Top of Source material

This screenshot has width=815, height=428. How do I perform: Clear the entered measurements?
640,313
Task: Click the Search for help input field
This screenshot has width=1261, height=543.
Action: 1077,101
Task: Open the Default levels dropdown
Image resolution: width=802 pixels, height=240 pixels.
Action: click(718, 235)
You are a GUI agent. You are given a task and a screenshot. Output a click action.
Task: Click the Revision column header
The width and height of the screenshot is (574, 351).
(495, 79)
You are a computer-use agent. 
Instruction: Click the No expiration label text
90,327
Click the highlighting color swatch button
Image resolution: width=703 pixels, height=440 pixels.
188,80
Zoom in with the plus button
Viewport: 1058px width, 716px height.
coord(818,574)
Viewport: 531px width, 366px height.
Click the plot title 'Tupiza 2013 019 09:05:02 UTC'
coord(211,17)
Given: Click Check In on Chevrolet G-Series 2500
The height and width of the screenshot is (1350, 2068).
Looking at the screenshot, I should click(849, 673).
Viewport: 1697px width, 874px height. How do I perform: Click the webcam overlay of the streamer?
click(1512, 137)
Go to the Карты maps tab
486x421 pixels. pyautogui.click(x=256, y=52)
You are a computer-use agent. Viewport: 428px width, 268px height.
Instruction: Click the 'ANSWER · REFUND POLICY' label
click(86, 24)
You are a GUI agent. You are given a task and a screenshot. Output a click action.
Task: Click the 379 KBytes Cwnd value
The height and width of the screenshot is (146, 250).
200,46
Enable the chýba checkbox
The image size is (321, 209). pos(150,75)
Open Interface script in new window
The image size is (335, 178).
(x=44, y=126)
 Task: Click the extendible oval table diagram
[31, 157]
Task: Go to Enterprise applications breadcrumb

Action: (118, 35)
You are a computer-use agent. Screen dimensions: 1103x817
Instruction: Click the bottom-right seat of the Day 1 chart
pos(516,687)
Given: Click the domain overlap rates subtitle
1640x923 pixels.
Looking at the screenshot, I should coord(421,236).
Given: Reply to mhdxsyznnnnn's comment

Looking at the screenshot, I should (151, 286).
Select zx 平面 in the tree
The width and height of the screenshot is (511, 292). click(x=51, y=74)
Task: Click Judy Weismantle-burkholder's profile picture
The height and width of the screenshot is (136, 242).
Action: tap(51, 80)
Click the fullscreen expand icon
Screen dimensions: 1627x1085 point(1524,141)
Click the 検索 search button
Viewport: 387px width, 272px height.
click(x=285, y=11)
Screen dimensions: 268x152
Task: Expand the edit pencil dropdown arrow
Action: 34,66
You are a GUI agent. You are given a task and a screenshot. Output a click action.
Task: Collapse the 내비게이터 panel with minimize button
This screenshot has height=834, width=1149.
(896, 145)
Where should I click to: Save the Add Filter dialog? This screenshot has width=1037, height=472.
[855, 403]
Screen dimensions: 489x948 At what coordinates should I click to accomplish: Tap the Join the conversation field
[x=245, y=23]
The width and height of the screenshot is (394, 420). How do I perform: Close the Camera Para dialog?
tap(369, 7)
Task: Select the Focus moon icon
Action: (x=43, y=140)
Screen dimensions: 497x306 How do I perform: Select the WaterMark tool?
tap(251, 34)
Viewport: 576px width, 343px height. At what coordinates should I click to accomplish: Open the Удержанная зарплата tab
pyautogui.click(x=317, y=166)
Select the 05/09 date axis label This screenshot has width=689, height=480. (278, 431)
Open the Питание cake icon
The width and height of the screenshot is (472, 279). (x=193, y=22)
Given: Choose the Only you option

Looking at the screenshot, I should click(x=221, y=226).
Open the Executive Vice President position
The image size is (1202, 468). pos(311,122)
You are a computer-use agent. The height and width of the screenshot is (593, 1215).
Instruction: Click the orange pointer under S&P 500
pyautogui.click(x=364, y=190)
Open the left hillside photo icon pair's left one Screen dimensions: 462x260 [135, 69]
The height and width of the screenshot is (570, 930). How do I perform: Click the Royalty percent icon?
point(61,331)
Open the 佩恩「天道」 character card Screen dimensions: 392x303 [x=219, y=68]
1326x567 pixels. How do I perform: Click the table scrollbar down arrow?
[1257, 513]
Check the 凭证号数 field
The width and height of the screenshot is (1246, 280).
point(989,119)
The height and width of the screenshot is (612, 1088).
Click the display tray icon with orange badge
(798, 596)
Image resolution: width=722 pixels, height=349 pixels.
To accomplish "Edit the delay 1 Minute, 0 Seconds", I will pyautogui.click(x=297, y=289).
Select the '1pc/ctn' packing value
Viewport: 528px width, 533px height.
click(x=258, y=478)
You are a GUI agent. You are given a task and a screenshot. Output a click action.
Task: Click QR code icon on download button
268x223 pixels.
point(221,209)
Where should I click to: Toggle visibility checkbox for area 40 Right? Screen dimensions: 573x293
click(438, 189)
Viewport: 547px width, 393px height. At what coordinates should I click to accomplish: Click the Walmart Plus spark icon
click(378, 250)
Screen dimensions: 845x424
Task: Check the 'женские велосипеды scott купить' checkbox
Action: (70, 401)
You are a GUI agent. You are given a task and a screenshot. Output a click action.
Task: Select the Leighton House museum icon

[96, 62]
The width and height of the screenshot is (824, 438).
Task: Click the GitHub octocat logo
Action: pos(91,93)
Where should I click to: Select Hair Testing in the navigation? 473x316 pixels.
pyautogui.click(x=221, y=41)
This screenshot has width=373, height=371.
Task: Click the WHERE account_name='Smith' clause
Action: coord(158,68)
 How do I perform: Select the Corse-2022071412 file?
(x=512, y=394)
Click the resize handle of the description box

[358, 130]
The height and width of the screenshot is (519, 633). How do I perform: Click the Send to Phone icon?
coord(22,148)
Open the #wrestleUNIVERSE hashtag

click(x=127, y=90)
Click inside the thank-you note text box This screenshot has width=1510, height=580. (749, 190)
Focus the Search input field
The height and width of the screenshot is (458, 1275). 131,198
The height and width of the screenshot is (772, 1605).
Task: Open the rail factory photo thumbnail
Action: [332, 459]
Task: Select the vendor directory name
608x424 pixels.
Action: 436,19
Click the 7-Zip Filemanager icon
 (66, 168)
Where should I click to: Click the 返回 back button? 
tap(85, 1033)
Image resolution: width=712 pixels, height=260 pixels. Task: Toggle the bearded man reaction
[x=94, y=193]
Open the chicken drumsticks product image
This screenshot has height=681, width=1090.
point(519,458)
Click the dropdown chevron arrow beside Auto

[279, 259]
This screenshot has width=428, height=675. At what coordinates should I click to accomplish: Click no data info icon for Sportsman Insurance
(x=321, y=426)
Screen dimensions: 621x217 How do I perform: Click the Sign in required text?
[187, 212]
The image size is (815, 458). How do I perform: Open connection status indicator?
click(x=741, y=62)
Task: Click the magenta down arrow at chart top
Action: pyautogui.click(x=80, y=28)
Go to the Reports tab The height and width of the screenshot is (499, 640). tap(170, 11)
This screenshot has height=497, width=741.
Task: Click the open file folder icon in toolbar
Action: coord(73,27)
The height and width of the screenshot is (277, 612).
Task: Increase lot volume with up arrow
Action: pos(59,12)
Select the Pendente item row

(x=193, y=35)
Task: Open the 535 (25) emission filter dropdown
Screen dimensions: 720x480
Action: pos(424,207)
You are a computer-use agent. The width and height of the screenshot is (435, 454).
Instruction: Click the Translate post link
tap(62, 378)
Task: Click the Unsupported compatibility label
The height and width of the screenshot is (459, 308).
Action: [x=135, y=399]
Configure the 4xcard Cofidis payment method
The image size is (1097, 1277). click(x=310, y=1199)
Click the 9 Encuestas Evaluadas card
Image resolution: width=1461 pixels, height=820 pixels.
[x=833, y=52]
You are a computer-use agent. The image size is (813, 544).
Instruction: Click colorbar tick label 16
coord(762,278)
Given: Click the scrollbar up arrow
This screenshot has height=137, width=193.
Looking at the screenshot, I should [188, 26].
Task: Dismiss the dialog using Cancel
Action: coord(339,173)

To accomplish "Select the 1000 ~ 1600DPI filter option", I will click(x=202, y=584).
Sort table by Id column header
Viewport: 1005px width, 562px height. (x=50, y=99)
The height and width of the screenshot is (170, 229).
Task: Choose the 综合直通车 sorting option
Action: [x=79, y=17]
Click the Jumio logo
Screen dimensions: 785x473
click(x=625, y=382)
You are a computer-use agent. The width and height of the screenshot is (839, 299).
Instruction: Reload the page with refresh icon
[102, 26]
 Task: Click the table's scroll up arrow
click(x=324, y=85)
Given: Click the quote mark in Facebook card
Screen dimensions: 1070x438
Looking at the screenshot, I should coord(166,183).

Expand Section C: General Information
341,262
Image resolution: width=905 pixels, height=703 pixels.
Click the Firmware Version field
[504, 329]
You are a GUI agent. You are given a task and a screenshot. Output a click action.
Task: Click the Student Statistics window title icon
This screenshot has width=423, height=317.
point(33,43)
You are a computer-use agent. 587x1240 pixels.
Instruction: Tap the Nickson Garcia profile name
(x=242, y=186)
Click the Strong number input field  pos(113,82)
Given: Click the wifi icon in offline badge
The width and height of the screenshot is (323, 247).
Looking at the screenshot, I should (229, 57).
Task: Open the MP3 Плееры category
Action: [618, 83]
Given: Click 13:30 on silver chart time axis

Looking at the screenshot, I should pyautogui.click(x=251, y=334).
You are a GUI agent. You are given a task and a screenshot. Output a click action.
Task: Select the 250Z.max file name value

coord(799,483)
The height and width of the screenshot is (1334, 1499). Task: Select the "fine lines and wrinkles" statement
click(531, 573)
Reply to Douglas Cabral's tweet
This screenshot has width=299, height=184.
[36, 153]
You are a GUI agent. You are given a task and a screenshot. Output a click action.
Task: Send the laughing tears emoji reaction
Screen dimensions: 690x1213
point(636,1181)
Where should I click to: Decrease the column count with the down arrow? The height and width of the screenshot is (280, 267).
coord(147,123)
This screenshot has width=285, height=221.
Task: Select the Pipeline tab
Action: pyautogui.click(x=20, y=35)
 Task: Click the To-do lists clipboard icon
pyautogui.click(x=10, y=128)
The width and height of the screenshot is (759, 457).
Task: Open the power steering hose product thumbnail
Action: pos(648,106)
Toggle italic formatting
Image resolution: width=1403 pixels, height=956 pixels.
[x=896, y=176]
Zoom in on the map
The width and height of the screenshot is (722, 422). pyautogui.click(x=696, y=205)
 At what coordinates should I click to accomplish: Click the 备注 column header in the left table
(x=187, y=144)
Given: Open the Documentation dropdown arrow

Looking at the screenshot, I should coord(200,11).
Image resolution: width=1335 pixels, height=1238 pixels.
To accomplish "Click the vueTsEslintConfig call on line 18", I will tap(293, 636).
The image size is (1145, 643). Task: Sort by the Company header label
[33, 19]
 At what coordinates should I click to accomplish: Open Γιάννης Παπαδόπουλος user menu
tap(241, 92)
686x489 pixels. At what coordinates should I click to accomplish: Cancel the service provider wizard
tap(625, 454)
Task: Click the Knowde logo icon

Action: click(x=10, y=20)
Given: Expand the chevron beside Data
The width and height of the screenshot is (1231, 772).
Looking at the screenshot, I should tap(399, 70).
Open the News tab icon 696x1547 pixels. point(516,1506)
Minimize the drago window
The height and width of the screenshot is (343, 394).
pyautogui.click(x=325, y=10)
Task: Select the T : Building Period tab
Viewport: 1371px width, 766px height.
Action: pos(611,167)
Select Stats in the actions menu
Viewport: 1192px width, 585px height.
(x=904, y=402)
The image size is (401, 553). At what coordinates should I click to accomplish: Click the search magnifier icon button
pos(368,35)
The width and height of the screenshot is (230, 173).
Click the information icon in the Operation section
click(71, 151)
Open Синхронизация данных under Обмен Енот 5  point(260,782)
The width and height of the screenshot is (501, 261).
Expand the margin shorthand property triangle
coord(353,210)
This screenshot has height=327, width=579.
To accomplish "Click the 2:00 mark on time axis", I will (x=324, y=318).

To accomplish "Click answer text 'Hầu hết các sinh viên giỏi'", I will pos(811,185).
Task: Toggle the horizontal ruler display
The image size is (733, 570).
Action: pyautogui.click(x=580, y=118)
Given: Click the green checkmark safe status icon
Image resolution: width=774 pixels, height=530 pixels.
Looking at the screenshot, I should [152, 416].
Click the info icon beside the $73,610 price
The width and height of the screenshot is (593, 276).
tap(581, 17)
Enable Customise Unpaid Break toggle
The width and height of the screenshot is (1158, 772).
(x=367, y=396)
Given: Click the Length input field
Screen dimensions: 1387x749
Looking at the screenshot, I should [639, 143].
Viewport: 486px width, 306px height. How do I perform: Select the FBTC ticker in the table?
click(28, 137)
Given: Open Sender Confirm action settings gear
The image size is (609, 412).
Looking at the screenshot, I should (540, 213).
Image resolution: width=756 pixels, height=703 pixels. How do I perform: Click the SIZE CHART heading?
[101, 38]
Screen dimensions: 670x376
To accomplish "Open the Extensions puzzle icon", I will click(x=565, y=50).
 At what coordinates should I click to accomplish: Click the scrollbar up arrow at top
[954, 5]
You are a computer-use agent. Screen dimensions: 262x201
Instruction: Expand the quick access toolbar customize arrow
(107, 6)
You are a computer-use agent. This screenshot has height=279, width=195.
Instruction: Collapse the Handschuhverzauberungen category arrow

Bottom of Source material

# Your assignment:
In the entries above, one line contains "1640x923 pixels." and another contains "You are a computer-use agent. The height". Reproduce exactly those two lines and the lines between them, nothing else.

# Result of the exercise:
1640x923 pixels.
Looking at the screenshot, I should coord(421,236).
Given: Reply to mhdxsyznnnnn's comment

Looking at the screenshot, I should (151, 286).
Select zx 平面 in the tree
The width and height of the screenshot is (511, 292). click(x=51, y=74)
Task: Click Judy Weismantle-burkholder's profile picture
The height and width of the screenshot is (136, 242).
Action: tap(51, 80)
Click the fullscreen expand icon
Screen dimensions: 1627x1085 point(1524,141)
Click the 検索 search button
Viewport: 387px width, 272px height.
click(x=285, y=11)
Screen dimensions: 268x152
Task: Expand the edit pencil dropdown arrow
Action: 34,66
You are a GUI agent. You are given a task and a screenshot. Output a click action.
Task: Collapse the 내비게이터 panel with minimize button
This screenshot has height=834, width=1149.
(896, 145)
Where should I click to: Save the Add Filter dialog? This screenshot has width=1037, height=472.
[855, 403]
Screen dimensions: 489x948 At what coordinates should I click to accomplish: Tap the Join the conversation field
[x=245, y=23]
The width and height of the screenshot is (394, 420). How do I perform: Close the Camera Para dialog?
tap(369, 7)
Task: Select the Focus moon icon
Action: (x=43, y=140)
Screen dimensions: 497x306 How do I perform: Select the WaterMark tool?
tap(251, 34)
Viewport: 576px width, 343px height. At what coordinates should I click to accomplish: Open the Удержанная зарплата tab
pyautogui.click(x=317, y=166)
Select the 05/09 date axis label This screenshot has width=689, height=480. (278, 431)
Open the Питание cake icon
The width and height of the screenshot is (472, 279). (x=193, y=22)
Given: Choose the Only you option

Looking at the screenshot, I should click(x=221, y=226).
Open the Executive Vice President position
The image size is (1202, 468). pos(311,122)
You are a computer-use agent. The height and width of the screenshot is (593, 1215).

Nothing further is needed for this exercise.